A necessidade de criação de “empregos verdes” foi também foco do seminário. O ecobusiness, apesar de ainda não ter alcançado a escala de importância estratégica necessária para reverter o processo de aquecimento e poluição do planeta, já é uma realidade e reflete na sensível evolução dos relatórios não-financeiros realizados pelas empresas, nos últimos anos. Através deles, as responsabilidades sociais e ambientais dos grupos corporativos para com a sociedade tornam-se mais fáceis de apurar.

A posição do vereador do Partido Verde do Rio de Janeiro Alfredo Syrkis é de que a participação de todos os países é fundamental, e não apenas os ricos, como estaria estabelecido no – hoje insuficiente – Protocolo de Kyoto.  Além disso, a seguinte questão deve ser feita: “Quanto custa para a humanidade desenvolver-se de maneira sustentável?”

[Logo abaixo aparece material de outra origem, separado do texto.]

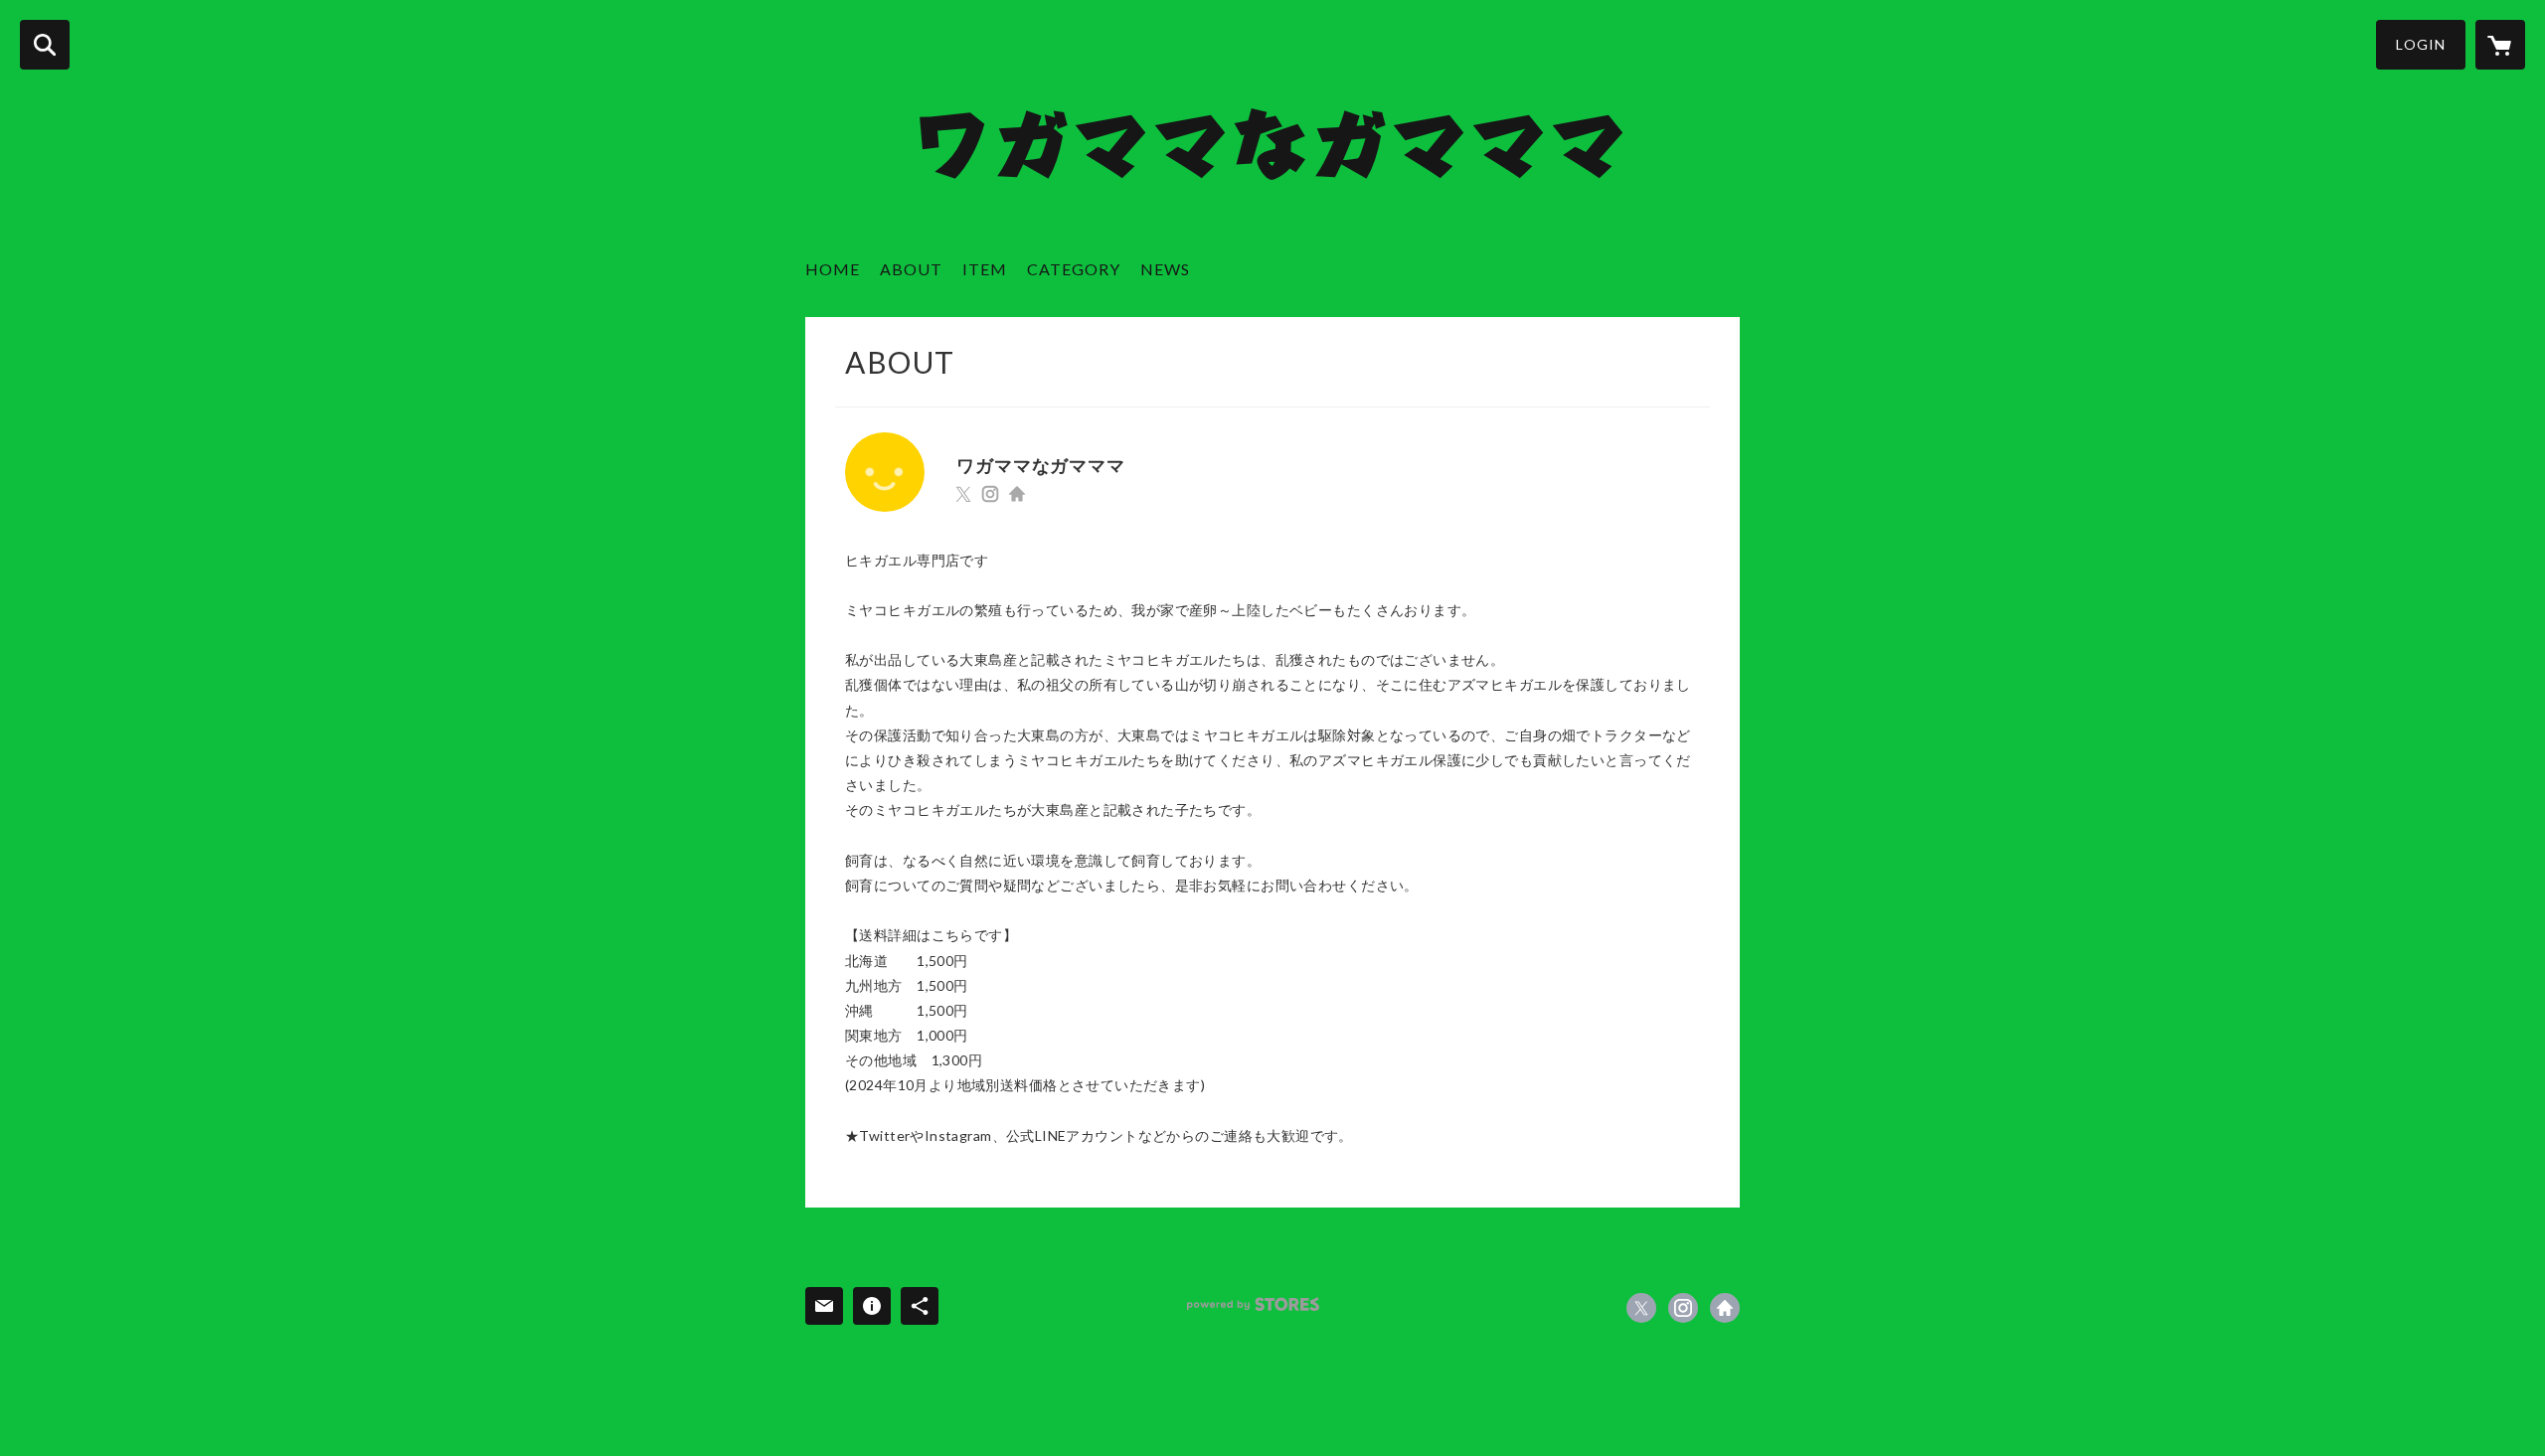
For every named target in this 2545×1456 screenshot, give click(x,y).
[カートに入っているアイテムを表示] (2500, 45)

Segundo dados recentes do Banco Mundial, o gasto pode variar, mas estabeleceria-se em torno US$ 475 bi ao ano.  Destes, US$ 80 bi estariam voltados apenas para os países em desenvolvimento. Syrkis lembra, entretanto, que muitos países-chave sequer aceitam discutir a questão, ou quando muito fazem propostas tímidas. São os casos dos EUA, da China e da Índia, por exemplo. Enquanto  os norte-americanos prometem, em 2020, congelar os índices de emissão de poluentes de acordo com os  padrões do ano de 2005, os dois gigantes orientais não aceitam nenhuma intervenção em seus modelos de produtividade.

A despeito dos gastos relevantes, os palestrantes do evento lembram que a discussão para novas propostas ambientais não se trata de uma rodada econômica. É, acima de tudo, uma mobilização em prol do futuro do planeta.